#### [Given exercise]
Continue the article on productivity tools for writers, beginning immediately after its final sentence.

#### [Provided text]
################

10 Productivity Tools Every Writer Should Know About

In the short amount of time that I began writing my fictional books, I gradually saw an increase in word count. To be more precise, when I first started writing my first novel, I couldn’t write more than 300 words per day, but now I get an average of 2.000 words per day, and sometimes I reach up to 6.000 words. On average, I write 50.000 to 60.000 words per month when I write my fictional stories, and it goes without saying that this wouldn’t have been possible without the tech I'm using. Here's an extensive list of all the tools that helped me improved my productivity.

Tenkeyless Keyboard

In conjunction with the normal keyboards that have a Numpad, I find Tenkeyless keyboards much more efficient. The lack of extra keys helps me reduce the distance I need to move my right hand between the mouse and the keyboard. And guess what! It’s easier to place my hand back in the right position without having to look. It might seem menial, but when you’re editing, you’ll have to repeat the process several times on each page, and you have to look at the keyboard each time to make sure that you placed your hand correctly on the keyboard. I realized that without the Numpad I could easily trace where my hand should be placed and minimized the frustration of constantly looking at the keyboard. My keyboard of choice is a Logitech k480, which is wireless and uses Bluetooth. Any of you who might use it, you’ll find out that the keys have that feeling of a cheap keyboard, and it is; however, it became my primary tool of choice since you can use it for more than one device when you’re writing. 

Voice Typing and Voice Recording

At the beginning of 2020, I had read that several writers use Voice Typing to write the first draft of their book. Those forum threads and blog posts motivated me to start learning Voice Typing. Here I want to point out that although Voice Typing is easier to learn, compared to “hand” typing, it has some learning curve as well. The basic difference is that with Voice Typing you need to think of the complete sentence before speaking to the microphone, whereas when typing with a keyboard you can write, correct, and form the sentence as you go. As a writer, I assume that you can type fast, but nothing can compare with the speed the various Voice Typing tools can provide when you master them. Even traditional writers that write their drafts in textbooks can benefit from voice typing since it’s way easier to transfer your manuscript to digital format. All you have to do is use your cell phone’s mic or your laptop’s, and you’re good to go. 

What’s great about voice typing is that almost every mobile device has Google’s free Voice Typing service (android and iPhone users), so there’s no additional cost involved. What I’ve realized though, is that Google’s Voice Typing service works best when you’re using Google Docs from your laptop’s browser, so it became my tool of choice till I realized Microsoft 365 users like me have the option to use Word’s Dictate feature. For me, Dictate works better than most premium software out there, even though I’m not a native speaker and my accent sucks. I also found out that as a subscriber I can connect my account with Office Mobile and use all those features there as well. One of the many advantages of Word’s Dictate is that you can voice type a variety of punctuation symbols, something that Google Voice isn’t capable of doing yet.

################

#### [Material]
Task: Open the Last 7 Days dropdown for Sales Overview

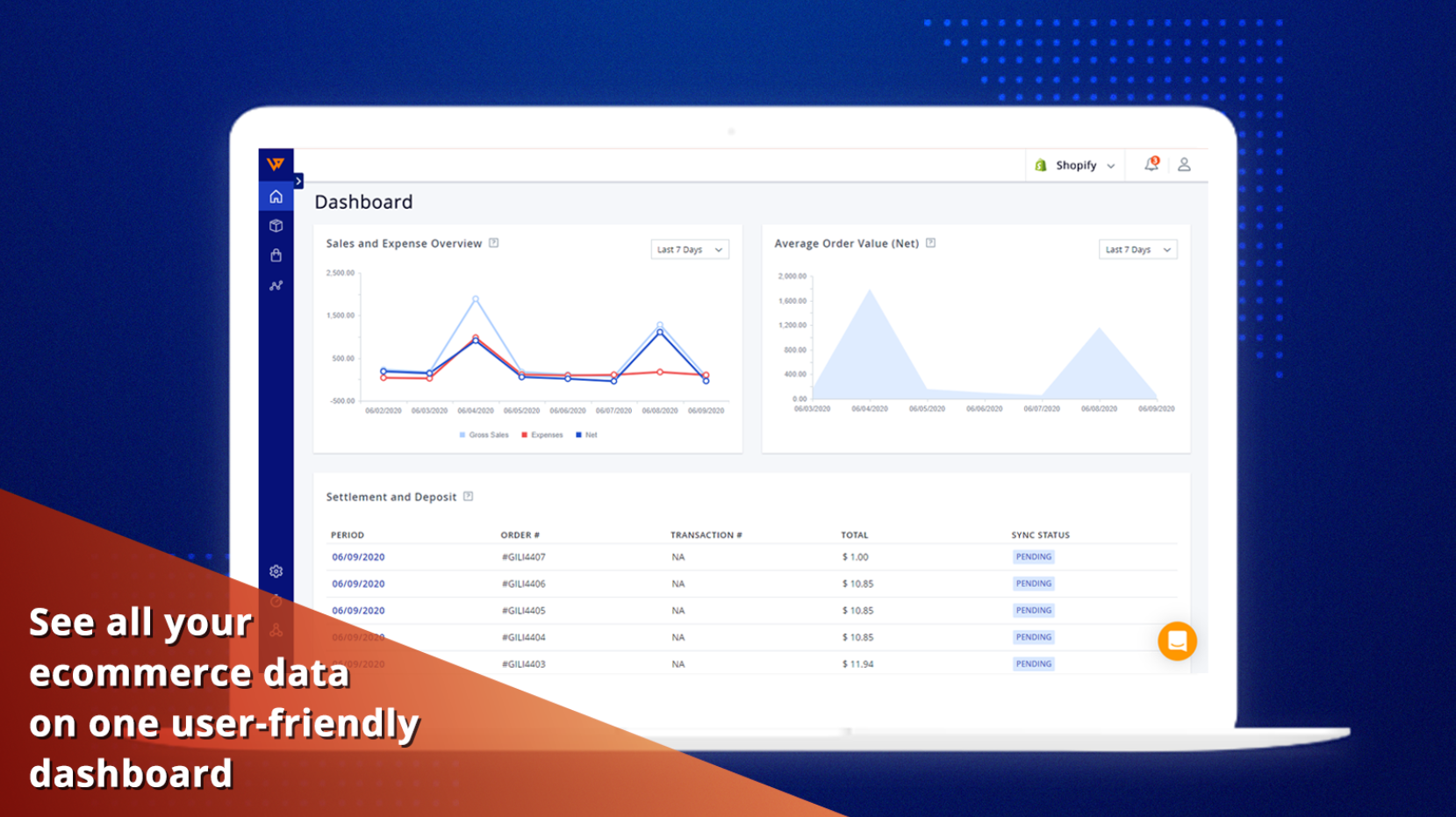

################

#### [Answer for this exercise]
Either you use a free or a premium service, what I want to point out is that these tools made the difference for me. What I usually do is sit for 25 minutes and write 1.000 – 1.500 words in the morning, then another 1.000 – 1.500 words in the noon and then I use my keyboard to edit or rewrite my draft during the evening or late at night, when kiddo is sleeping. Since several of you ask me how possible it is to use Voice Typing as your primary typing tool, I want to point out that all my story drafts have been made with Voice Typing.

For those of you who are premium 365 MS subscribers, you can also use the Transcribe tool, where you upload your recordings, and transcribe your voice recording. I rarely use this tool, but when I do, it’s usually when I go or when I come back from work. This saves me some time while in the car alone.

Editing Tools: Grammarly and Microsoft Word’s Editor

For me, Grammarly’s free version has been the best editing software so far, period! I’m not a native speaker and it has been a lifesaver, but several of my fellow writers use it and all agree that it’s one of the best editing tools out there. You can pay for the premium version, it costs around 10$ a month, but for the most part, the free version covers my needs. Partially, the reason I’m not paying for the premium version is because Microsoft 365 offers the Editor tool that complements several of the premium features Grammarly offers. That being said, Editor is far from perfect and when I first started using it back in 2018 it was barely usable. The tool has come a long way since then and I use it along with Grammarly to edit and correct my manuscript.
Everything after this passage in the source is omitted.